Even though it was a reminder of his parents’ accident, James’s heart warmed. Sebastian always looked out for other people. He was kind to his core, even when others didn’t return that kindness.

James gave Sebastian a reassuring smile. “We’ll get Eleanor to close the road. There’s plenty of advantages to having her in the know, and I’m not coming back here at night, so we’re making use of everything we’ve got.”

Sebastian nodded, looking relieved as some of the tension left his body.

“What happened to leading the shades to believe we’ve abandoned messing with the veins?” Eli asked.

“Dealing with shades isn’t our primary issue,” Sebastian said. “It’d be great if they left us alone but we have to put fixing the veins first.”

Eli fell into step beside them. “Don’t get me wrong, I agree. It just makes it harder having shades messing with us. I wish there was a way to get them to leave us alone.”

They continued on, passing the small cemetery, when movement caught James’s eye. A figure stood at the back of the fenced-in plot under the shadowy canopy of the trees.

James stopped short. Everything was unnaturally dark around the looming shadow, making it hard to see clearly even though the cemetery was on the edge of the forest and shouldn’t have been darker than the trees they’d just left.

“Sebastian,” James hissed.

Both Sebastian and Eli turned, and the figure came into focus. They all stared at the large humanoid shade Sebastian had banished barely a week ago. At least James assumed it was the same being. There was no way to tell if it was another individual of the same shade species since it had no decerning features, but instinct told him it was the same one that had abducted him.

Sebastian sucked in a breath beside James.

They couldn’t fight this damn shade, not now. Sebastian had nearly killed himself with the effort last time.

James herded the other two along, hurrying up the path. They seemed to shake themselves from their shock and moved quickly. James glanced over his shoulder to see how fast the shade was gaining on them, but it hadn’t moved. The giant figure remained behind the graves. The next time James looked, he saw it fading away, deeper into the forest in the opposite direction.
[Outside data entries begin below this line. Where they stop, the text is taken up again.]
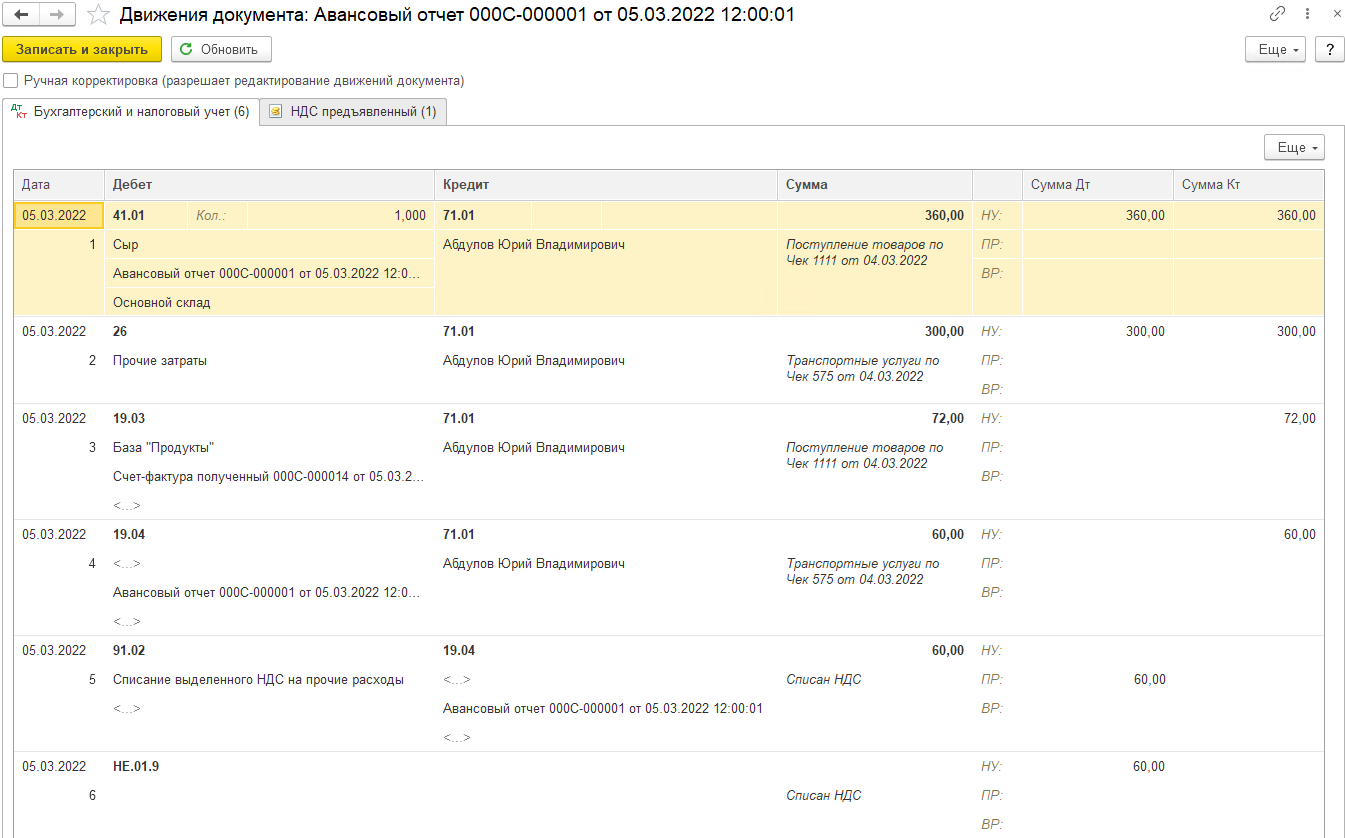This screenshot has width=1345, height=838.
Task: Copy link using the chain icon
Action: [1277, 15]
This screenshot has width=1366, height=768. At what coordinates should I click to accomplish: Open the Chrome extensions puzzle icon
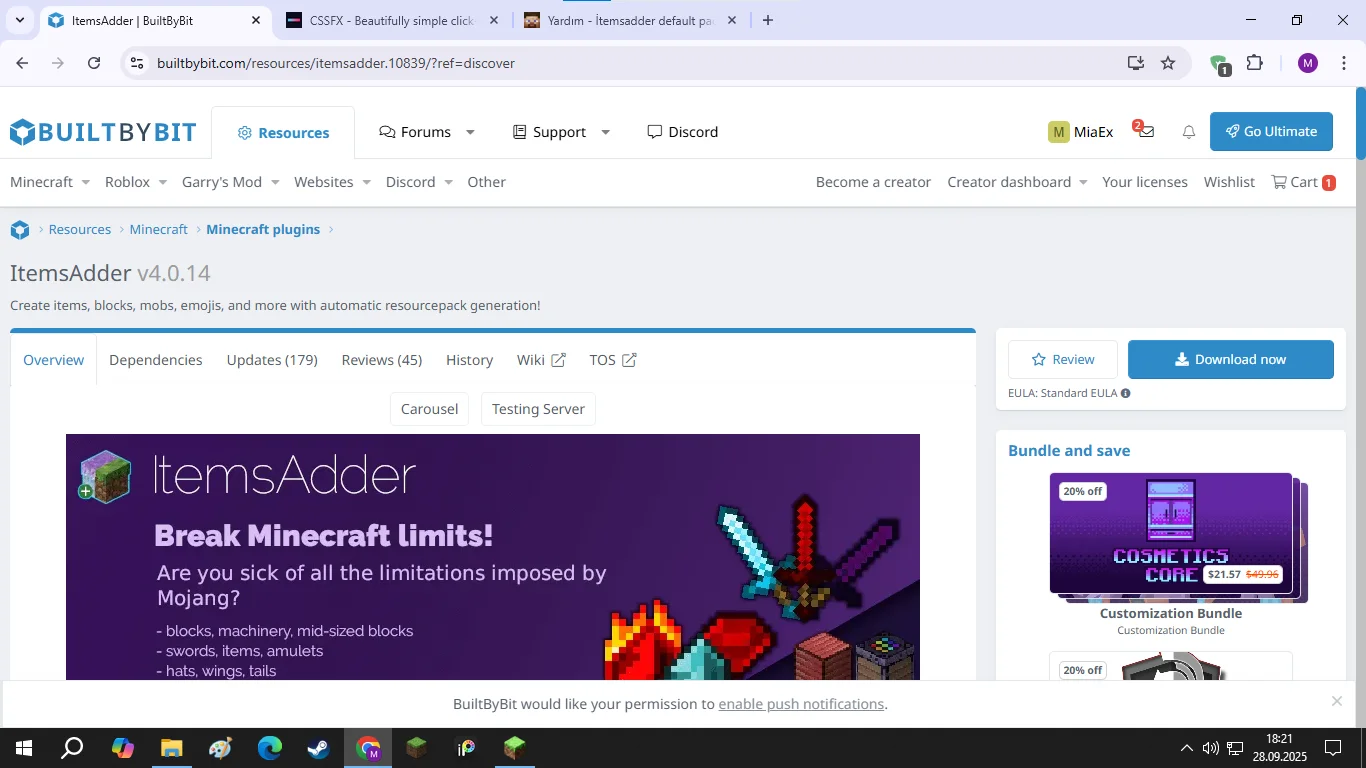pos(1255,63)
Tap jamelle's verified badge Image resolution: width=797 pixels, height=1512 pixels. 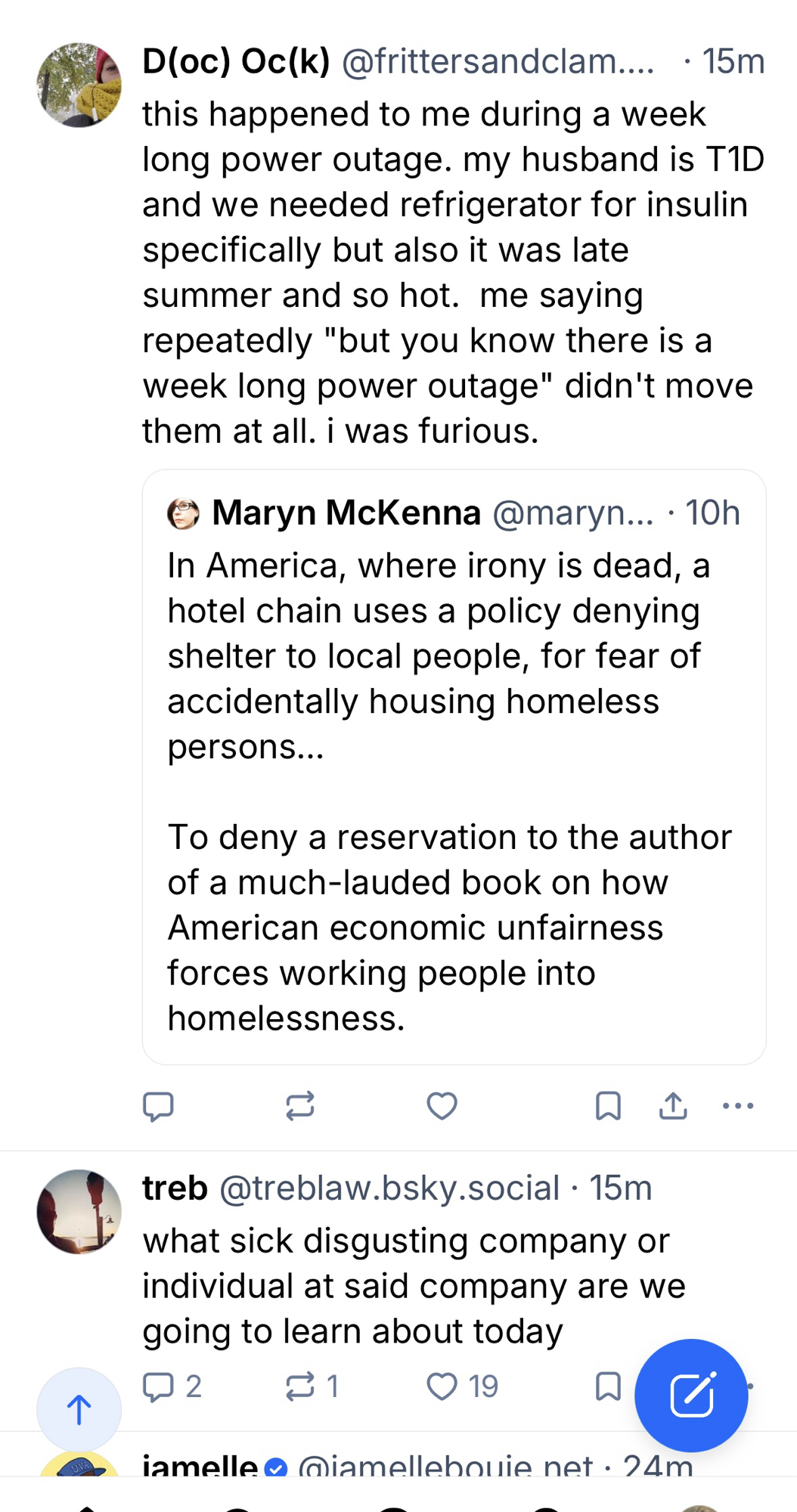tap(278, 1468)
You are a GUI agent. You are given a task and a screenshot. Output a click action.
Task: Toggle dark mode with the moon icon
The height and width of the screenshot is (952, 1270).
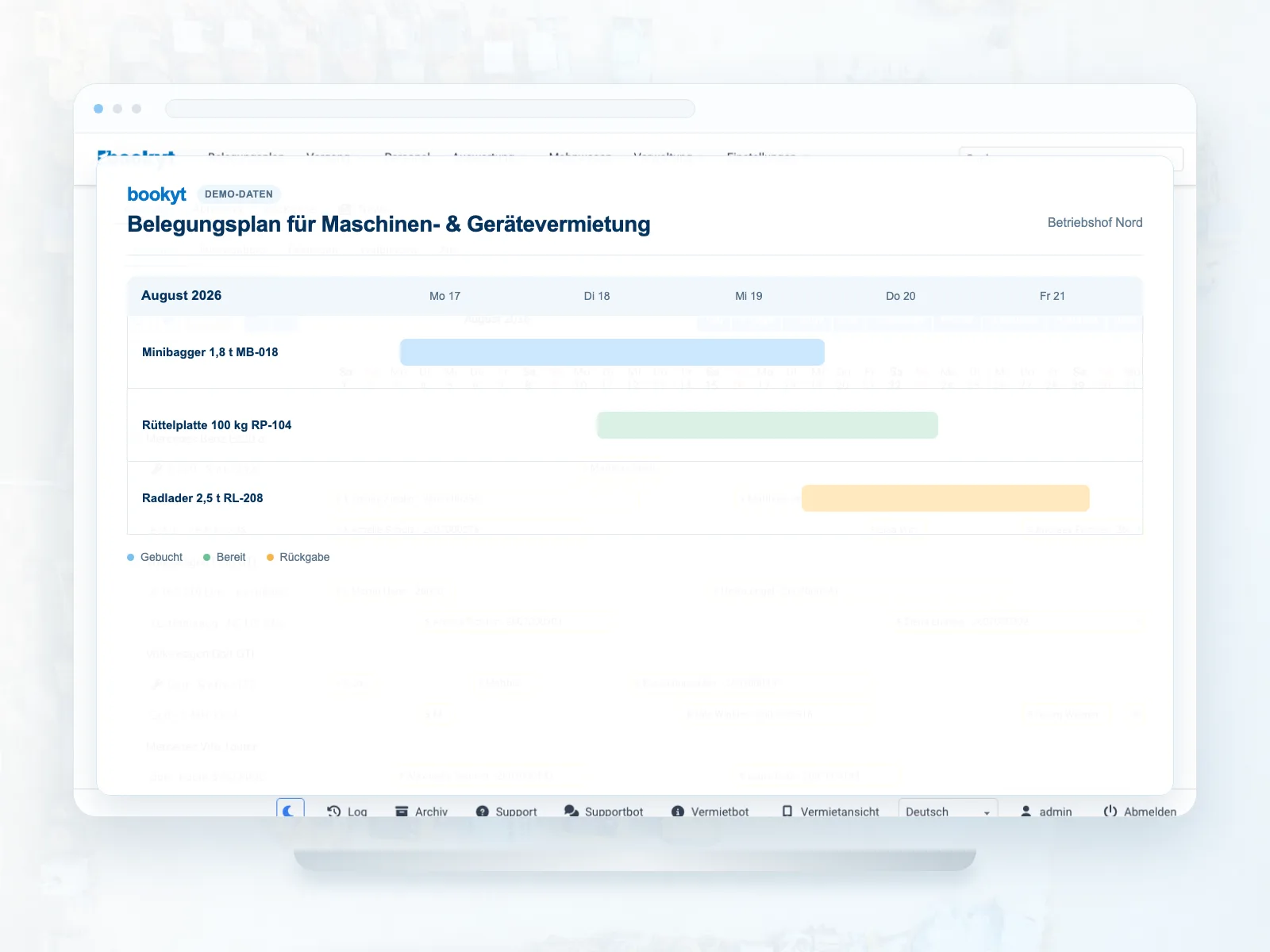[x=290, y=810]
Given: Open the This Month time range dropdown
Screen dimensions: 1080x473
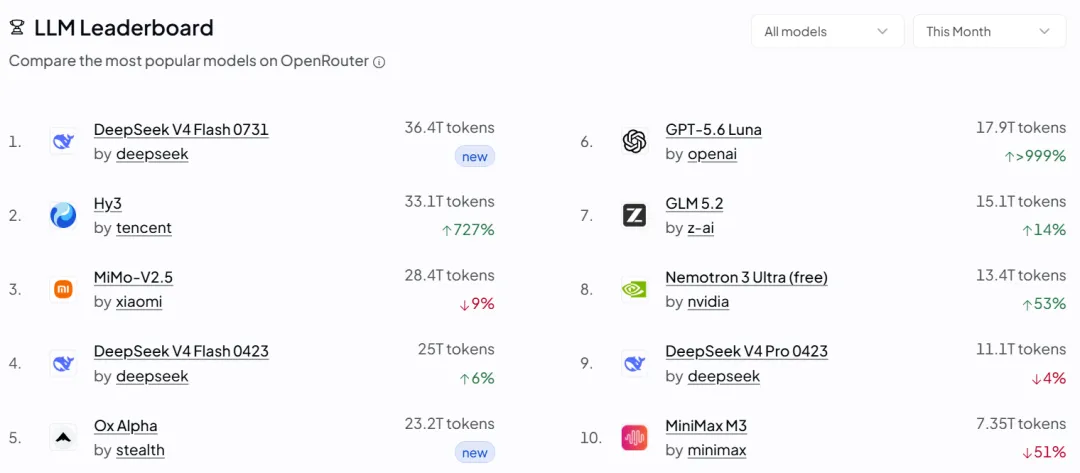Looking at the screenshot, I should pos(989,32).
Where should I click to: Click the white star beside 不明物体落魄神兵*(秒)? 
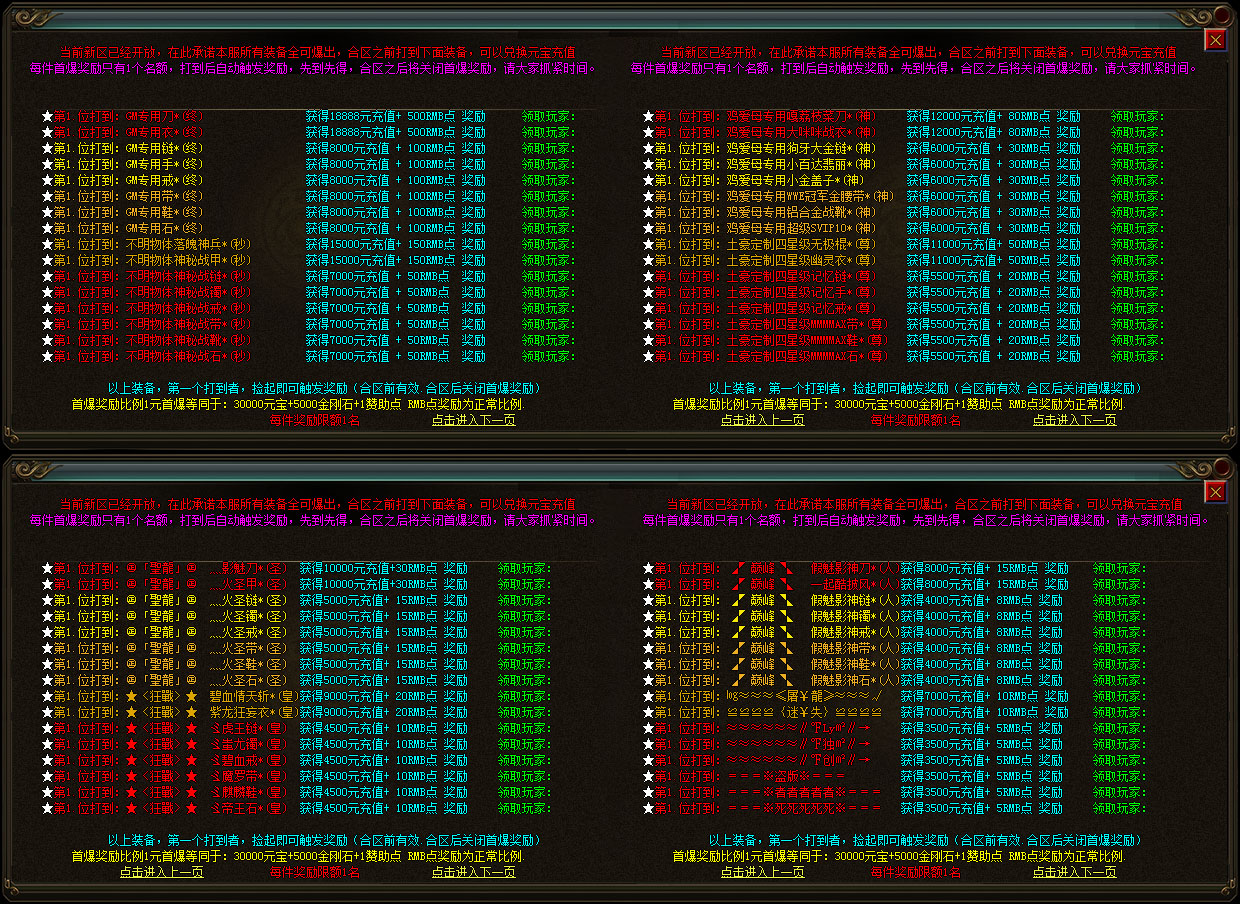pos(47,244)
“It’s leaving,” he told the others.

They ran to his truck anyway.

James pulled into Gray Electrical. He was much more apprehensive about dragging one of his fuel cells out to Storm House now.

“Why did it let us walk away?” Sebastian asked, not moving to get out of the truck after Eli, who stood in the driveway on his phone, likely talking to Parker.

“I don’t know.” James’s hand shook. He shoved it through his hair to fend off the tremors. He might not remember being captured by the formidable shade, but knowing it had happened was terrifying enough.

“I assumed it’d bring the darkness back when it returned, but it seems like it’s waiting for something.”

“Or tying out new tactics,” James countered. “Come on, we can’t just sit here.”

They got out of the truck and went inside the shop. Hazel and Eleanor were by the coffee maker, heads together as they spoke in low voices.

“Great, you’re here. We need to talk to you,” James called across the room.

Both women looked up, and James told them about the humanoid shade they’d just seen.

“Just what we fucking need,” Eleanor muttered. She looked more harried than James had ever seen her, her tidy professional appearance lacking its usual air of perfection. “William is MIA.”

“What?” Sebastian crossed his arms and glared. “He has to be in Moonlight Falls somewhere.”